A Deloitte report which was used as the main evidence in a Cayman Islands court ruling on the liquidation of Chinese dairy group Hunan Taizinai Group is not legally valid, cb.com.cn reported Thursday.
The website claimed that Deloitte told Taizinai it had never produced any legally binding auditing report on the company.
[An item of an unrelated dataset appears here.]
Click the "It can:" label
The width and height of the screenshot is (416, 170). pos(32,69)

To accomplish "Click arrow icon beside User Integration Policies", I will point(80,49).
It also reported that an unnamed Taizinai executive said Taizinai will hold a press conference later this month to clarify details to the public about how the company was being liquidated.
Morgan Stanley, Goldman and private equity firm Actis Capital had paid $73 million for a 31 percent stake in Cayman Islands-registered Taizinai in 2007, with Morgan Stanley providing $18 million, Goldman $15 million and Actis Capital $40 million, according to a Reuters report in April.
Citigroup, Taizinai's biggest lender, filed a lawsuit against Taizinai at the Grand Court of the Cayman Islands, which appointed Hong Kong accountant Borrelli Walsh as provisional liquidator, the South China Morning Post reported on April 14.
Taizinai could have left around 3 billion yuan ($440 million) in unpaid debt, the Post said.
Shortly after the ruling, Taizinai said that the company's operations were normal, with a reasonable debt structure, and that the Cayman Islands court ruling had no legally binding effect in China.
Another source with Taizinai told cb.com.cn that the main evidence against the company was a due diligence report produced by Deloitte in mid 2008, and the 3 billion yuan debt figure also came from that same report.
The source said Chang Zhuhui, vice president of Taizinai, met with two partners from Deloitte on April 27. Deloitte said the accounting firm was hired by Actis Capital, in 2008 to made a due diligence investigation on Taizinai, but only turned out a preliminary report which was never finished.
Deloitte added that the draft was only provided as a reference and had no legal effects since it was not a legal auditing repot on Taizinai and was unable to reflect the true financial conditions of the company.
Once an IPO candidate, Taizinai expanded quickly, but was hit hard by China's tainted-milk scandal in 2008. Taizinai did not sell any melamine-contaminated products, but fell a victim of the industry downturn, and was taken over by the Hunan provincial government in December 2008.